Sohin ist zu prüfen, ob der Beschwerdeführer im Falle der Zurückweisung seines Asylantrages und seiner Ausweisung nach Ungarn gem. §§ 5 und 10 AsylG - unter Bezugnahme auf seine persönliche Situation - in seinen Rechten gem. Art. 3 und/oder 8 EMRK verletzt werden würde, wobei der Maßstab des "real risk" anzulegen ist.

Der UNHCR-Bericht vom 17.10.2011 (der zuständigen Gerichtsabteilung des AsylGH seit 19.10.2011 vorliegend) spricht von einer "generellen Inhaftierung von Asylsuchenden", wobei eine gerichtliche Überprüfung der Inhaftierung "allerdings eine bloße Formalität" sei. Zudem kommt, dass in dem zitierten Bericht als "Hauptproblem Misshandlungen durch die Polizeikräfte in den Hafteinrichtungen" genannt wird. "Es habe den Anschein, dass Misshandlungen und Belästigungen alltäglich" vorkommen".

Diese massiven Vorwürfe legen den Schluss nahe, dass polizeiliche Übergriffe an Asylwerbern nicht bloß Einzelfälle darstellen.

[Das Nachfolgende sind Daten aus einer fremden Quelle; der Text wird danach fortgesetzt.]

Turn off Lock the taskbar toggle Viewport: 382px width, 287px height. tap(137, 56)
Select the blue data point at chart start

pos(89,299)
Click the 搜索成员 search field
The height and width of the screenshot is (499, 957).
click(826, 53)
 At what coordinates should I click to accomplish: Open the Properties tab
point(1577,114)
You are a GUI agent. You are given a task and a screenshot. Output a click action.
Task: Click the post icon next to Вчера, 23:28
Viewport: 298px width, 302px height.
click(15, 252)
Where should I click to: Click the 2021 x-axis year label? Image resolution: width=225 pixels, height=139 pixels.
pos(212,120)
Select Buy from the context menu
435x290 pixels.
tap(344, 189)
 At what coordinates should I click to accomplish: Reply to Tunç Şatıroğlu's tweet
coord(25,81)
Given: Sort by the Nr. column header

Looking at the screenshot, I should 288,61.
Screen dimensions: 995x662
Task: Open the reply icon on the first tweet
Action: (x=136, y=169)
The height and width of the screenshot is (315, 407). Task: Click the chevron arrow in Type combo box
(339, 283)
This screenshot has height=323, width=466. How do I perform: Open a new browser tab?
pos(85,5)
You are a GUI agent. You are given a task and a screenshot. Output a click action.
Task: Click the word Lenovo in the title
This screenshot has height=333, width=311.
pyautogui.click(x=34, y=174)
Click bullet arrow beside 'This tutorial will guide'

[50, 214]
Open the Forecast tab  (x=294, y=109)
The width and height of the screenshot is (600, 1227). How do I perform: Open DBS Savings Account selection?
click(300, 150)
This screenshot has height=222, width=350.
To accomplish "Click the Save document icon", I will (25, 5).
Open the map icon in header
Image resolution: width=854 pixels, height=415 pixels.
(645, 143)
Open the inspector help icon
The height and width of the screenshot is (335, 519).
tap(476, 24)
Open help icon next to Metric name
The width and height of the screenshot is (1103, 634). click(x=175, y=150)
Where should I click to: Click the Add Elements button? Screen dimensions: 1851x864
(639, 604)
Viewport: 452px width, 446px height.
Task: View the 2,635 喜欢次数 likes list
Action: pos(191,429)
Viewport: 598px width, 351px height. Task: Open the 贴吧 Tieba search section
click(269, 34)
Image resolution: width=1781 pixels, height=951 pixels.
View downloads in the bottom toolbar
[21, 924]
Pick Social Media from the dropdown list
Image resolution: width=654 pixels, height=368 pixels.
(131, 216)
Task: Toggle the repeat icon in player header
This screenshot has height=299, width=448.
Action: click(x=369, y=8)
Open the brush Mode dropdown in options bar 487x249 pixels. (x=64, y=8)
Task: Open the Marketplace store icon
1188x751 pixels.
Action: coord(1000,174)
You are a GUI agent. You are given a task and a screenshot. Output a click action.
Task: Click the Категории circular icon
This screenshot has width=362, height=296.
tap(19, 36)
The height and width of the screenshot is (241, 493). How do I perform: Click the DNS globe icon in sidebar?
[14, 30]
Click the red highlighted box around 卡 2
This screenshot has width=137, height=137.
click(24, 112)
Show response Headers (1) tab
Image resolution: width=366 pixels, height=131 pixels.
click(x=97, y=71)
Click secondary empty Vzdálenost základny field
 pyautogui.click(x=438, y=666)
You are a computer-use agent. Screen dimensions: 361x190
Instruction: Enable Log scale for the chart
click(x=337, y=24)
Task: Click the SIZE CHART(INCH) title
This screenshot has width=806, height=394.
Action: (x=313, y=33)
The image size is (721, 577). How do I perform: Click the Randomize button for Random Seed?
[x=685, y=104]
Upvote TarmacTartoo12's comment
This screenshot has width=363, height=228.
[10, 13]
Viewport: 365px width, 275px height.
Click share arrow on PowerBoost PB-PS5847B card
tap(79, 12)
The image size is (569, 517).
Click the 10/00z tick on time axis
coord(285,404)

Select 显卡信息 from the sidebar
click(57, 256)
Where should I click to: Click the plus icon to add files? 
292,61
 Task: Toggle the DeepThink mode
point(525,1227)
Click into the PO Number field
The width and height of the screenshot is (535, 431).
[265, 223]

Bei Vorliegen derartiger Berichte des UNHCR, dem als namhafte Organisation bei der Lagebeurteilung jedenfalls Gewicht zukommt, bedarf es daher einer näheren Auseinandersetzung mit den darin angesprochenen Problemkreisen im Hinblick auf die EMRK.

So wird zu ermitteln sein, welche konkreten und nachvollziehbaren Fälle der Einschätzung des UNHCR einer generellen Inhaftierung von Asylwerbern, konkret Rückkehrern im Rahmen der Dublin II VO, zugrunde liegen, wobei auch - soweit dies ermittelbar ist - statistisches Zahlenmaterial und Stellungnahmen der ungarischen Behörden der Sachverhaltsermittlung dienlich sein können. Weiter bedarf es weiterer Ermittlungen bezüglich der Anzahl und der Art der angesprochenen Übergriffe seitens Polizeibeamter an Asylsuchenden in der Schubhaft (gemessen an der Anzahl der Asylsuchenden in Ungarn), sowie bezüglich des Umstandes, ob Beamte, die an derartigen Übergriffen beteiligt gewesen sind, rechtliche Konsequenzen zu tragen haben, und ob solche Konsequenzen in der Praxis auch schon gezogen worden sind.

Als weiteren Problemkreis spricht UNHCR an, dass Ungarn im Rahmen der Dublin II VO rück übernommene Asylwerber als Folgeantragsteller ansieht, wodurch Rechtsmittel gegen sie betreffende negative Entscheidungen keine aufschiebende Wirkung ex lege haben, und die ungarischen Behörden jene Asylwerber, die über Serbien nach Ungarn eingereist sind (wie nach menschlichem Ermessen auch in casu der Beschwerdeführer) nach Serbien als sicheren Drittstaat zurückschicken. Vor dem Hintergrund des Berichtes des ungarischen Helsinki Komitees vom September 2011 kann nicht gesagt werden, dass den von UNHCR angesprochenen Kritikpunkten von vornherein keine Relevanz zukäme, sodass - etwa belegt durch statistische Zahlenmaterial - Feststellungen darüber notwendig erscheinen, inwieweit Asylwerber, die von Österreich im Rahmen der Dublin II VO nach Ungarn rück überstellt werden und vormals über Serbien nach Ungarn eingereist sind, tatsächlich dort ein meritorisches Verfahren oder eine inhaltliche Überprüfung ihrer Refoulementschutzgründe verbunden mit einer effektiven Rechtsmittelmöglichkeit erlangen können. Diesbezüglich könnte etwa auch die Zusicherung eines inhaltlichen Verfahrens durch die ungarischen Behörden, von Relevanz sein.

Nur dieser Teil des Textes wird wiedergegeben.